Zipping Large Size S3 Folders and Files Using Node.js Lambda And EFS

Published on February 10, 2022

By Hyuntaek Park

Senior full-stack engineer at Twigfarm

AWS S3 is a very convenient cloud storage. You can upload and download files easily in various ways with AWS CLI, SDK, API, etc. But can you download an entire folder and its sub-folders and files recursively? Unfortunately, S3 does not provide such features. We need to develop our own way to recursively zip the folder and make the zip file available for download.

Requirements

Our goal is to zip entire folders, sub-folders, and files under the folders in our S3 bucket while preserving folder structure tree. The files can be large (> 512 MB, which is the size of Lambda temporary storage).

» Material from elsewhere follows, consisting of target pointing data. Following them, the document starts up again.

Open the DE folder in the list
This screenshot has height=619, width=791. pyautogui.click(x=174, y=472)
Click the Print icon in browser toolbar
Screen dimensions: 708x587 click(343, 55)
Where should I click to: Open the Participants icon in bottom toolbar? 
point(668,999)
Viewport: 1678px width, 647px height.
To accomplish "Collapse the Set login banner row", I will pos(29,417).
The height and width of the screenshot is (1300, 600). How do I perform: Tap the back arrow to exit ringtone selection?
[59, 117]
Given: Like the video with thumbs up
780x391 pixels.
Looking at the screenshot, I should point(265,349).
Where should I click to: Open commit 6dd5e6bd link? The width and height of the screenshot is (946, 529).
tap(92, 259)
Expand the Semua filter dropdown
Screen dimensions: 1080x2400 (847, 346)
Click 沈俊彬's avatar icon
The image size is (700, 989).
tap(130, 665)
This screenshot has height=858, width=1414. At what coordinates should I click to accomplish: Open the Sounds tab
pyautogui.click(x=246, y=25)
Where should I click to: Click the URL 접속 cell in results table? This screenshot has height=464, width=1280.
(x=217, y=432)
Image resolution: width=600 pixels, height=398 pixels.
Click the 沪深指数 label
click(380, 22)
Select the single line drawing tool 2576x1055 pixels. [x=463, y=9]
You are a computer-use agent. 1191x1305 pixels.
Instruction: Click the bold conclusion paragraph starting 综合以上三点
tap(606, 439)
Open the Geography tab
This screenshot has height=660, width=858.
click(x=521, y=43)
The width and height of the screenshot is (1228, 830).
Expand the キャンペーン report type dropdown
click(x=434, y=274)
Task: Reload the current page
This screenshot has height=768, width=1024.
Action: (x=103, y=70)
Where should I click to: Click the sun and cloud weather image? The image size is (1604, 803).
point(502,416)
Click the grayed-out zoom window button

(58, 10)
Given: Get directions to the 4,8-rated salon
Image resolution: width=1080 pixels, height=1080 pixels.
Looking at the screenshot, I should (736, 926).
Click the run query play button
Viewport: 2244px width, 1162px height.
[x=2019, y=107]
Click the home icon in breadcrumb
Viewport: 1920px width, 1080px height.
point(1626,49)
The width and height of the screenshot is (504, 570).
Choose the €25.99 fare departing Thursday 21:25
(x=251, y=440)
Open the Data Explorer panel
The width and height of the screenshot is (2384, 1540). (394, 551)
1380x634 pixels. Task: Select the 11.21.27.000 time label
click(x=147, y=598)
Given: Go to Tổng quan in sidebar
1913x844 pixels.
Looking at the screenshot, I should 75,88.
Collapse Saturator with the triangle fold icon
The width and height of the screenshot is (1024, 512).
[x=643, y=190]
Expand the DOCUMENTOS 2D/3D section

How files are treated in S3

We have created folders and uploaded files as following in S3 bucket.

image

However, to be concise, they are not folders in S3. There are just four files with the following keys:

  • folder1/sub1/image.png
  • folder1/sub2/test.txt
  • folder2/large.mov
  • folder2/test2.pdf

Solution

Although S3 does not have a concept of folders, the key of each file has folder information as prefixes. Each folder level is delimited by ‘/’ and followed by the file name. (i.e., folder1/sub1/image.png)

Using the key that has folder information prefix, we can create folders in EFS and then download the file from S3.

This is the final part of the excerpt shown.